Healthcare IT is moving away from the top down, “command and control” model of 10 years ago. Back then, IT provisioned all devices and the mobile device environment was more homogeneous, strongly managed and secured, to a much more diverse heterogeneous environment including BYOD, often with less manageability and security. In this new diverse and rapidly changing environment, a strong and effective detection and response capability becomes much more important. We can compare the new environment and this security model to an immune system where when a pathogen appears it is detected by the body and an immune response starts to eliminate the pathogen and put out antibodies to prevent a future recurrence.
In this analogy a pathogen in healthcare IT security could be a new type of malware or phishing attack, or some risky healthcare worker action such as attempting to copy unencrypted patient records onto a USB key, or attempting on impulse a post of sensitive healthcare data to social media. SIEM, DLP and global threat intelligence capabilities are just a few great examples of security detection controls. An effective immune response in healthcare IT security needs to be holistic and multi-layered in the sense of incorporating several administrative, physical and technical controls complementing each other for effective risk mitigation. Administrative controls may include updates to policy, risk assessments, effective training, audit and compliance, and security incident management controls.
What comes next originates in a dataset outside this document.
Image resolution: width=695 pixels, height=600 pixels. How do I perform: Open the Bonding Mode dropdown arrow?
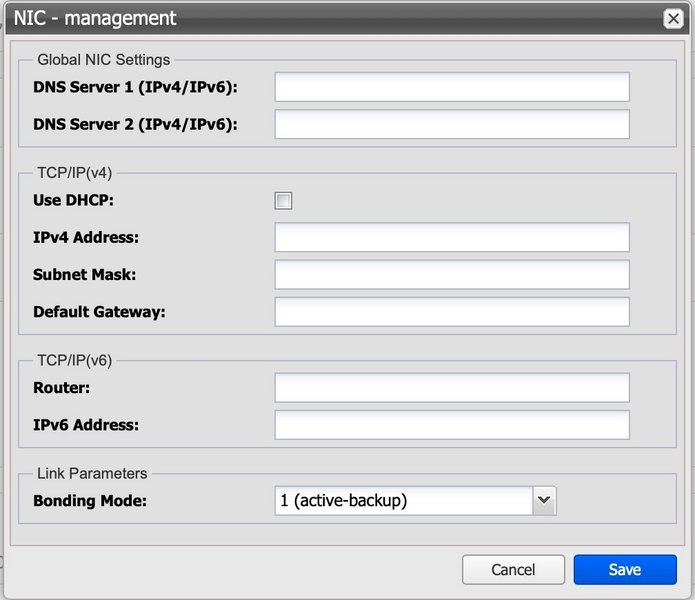tap(543, 500)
Physical controls may include locks and other physical access and tamper proofing controls for data, assets and facilities. Technical controls may include anti-malware, IPS, whitelisting, encryption, anti-theft and many others.
Of this mix of safeguards, and with key healthcare trends such as BYOD, social media, mobile healthcare and others increasingly empowering healthcare workers with more tools and options to get their work done, the human factor and effective training is becoming incredibly important. Recent HIMSS research shows if solutions or security are lacking usability, healthcare workers use these tools and options to get their job done in workarounds that add non-compliance issues and additional risk.
Compounding this challenge, recent HHS OCR audit findings shows that many healthcare organizations lack effective training. To be effective training must move beyond the “once a year scroll to the bottom and click accept model” to a much more continuous, bite-sized, gamified, engaging form, and enable the healthcare worker to apply and solidify their knowledge as a part of their daily job. Penetration testing needs to include the human factor to help detect vulnerabilities in end user behavior that can then be remedied. Some innovators such as Wombat Security Technologies have emerged with capabilities in this area. Security safeguards such as DLP also offer special value in helping educate healthcare workers on the job in “teachable moments” where at the point where they attempt an action that is out of compliance with policy the DLP control can inform them and educate them on safer alternatives.
What kinds of trends and risks, and detection and response safeguards, are you seeing in your healthcare organization?